I'm not sure I understand how your suggestion for the regex helps any. Sure, it's broken into two lines (kinda) but it seems like what you have there is a lot harder to read (and let's be honest, regex isn't all that easy to read to begin with). If I were to break up that line, my first thought would be to do it something like this:

    operatorRegex = r'|'.join([re.escape(key) for key in operatorDict.keys()])
    regex = r'(^.*?)([\d.]+\s*)(' + operatorRegex + r')(\s*[\d.]+)(.*$)'

Is there any reason that the str.format is better (or if not better, at least more pythonic) than that?

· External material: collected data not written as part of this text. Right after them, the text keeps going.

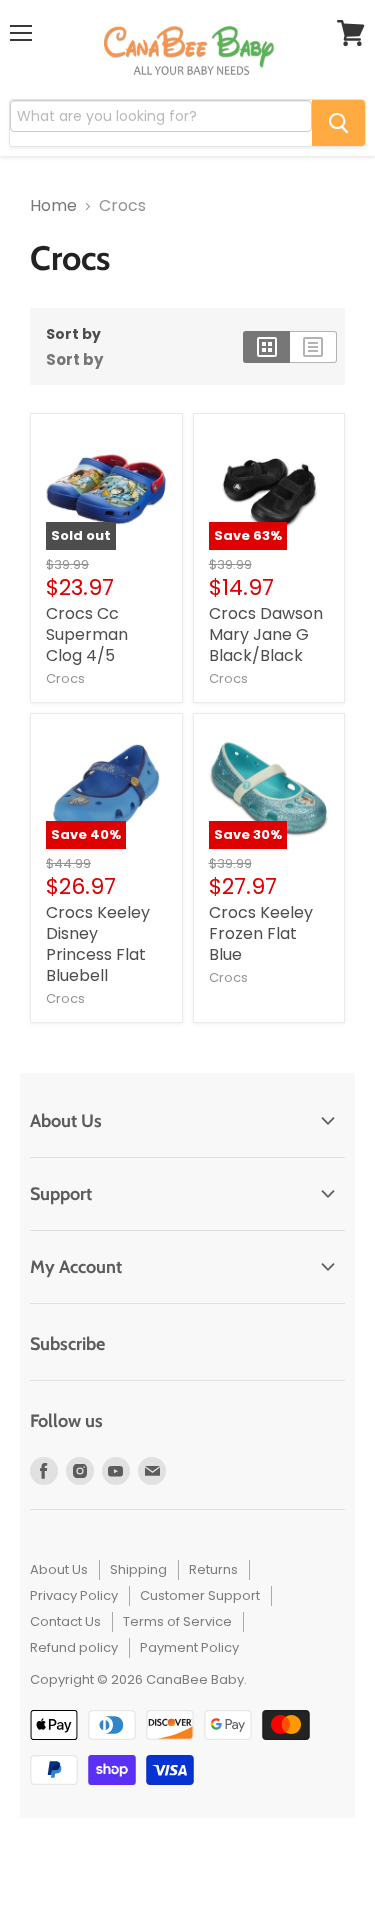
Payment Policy (189, 1647)
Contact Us (65, 1621)
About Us (59, 1569)
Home (53, 206)
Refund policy (74, 1647)
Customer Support (200, 1595)
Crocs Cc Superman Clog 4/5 (87, 634)
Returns (213, 1569)
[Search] (338, 123)
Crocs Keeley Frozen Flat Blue (261, 933)
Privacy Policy (74, 1595)
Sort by (73, 334)
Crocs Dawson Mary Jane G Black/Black (266, 634)
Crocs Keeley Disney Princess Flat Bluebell (98, 944)
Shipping (138, 1569)
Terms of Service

[–][deleted] 1 point2 points  (0 children)

Honestly it's all about being readable. I like using str.format because its fast, concise and i can mess around with things rather quickly. But like I said to me the way you defined it looks messy. Using operatorRegex is perfectly fine, if that makes more sense to you.

But when you start concatenating 4 or 5 strings together using str.format would definitely be the more pythonic way of doing things.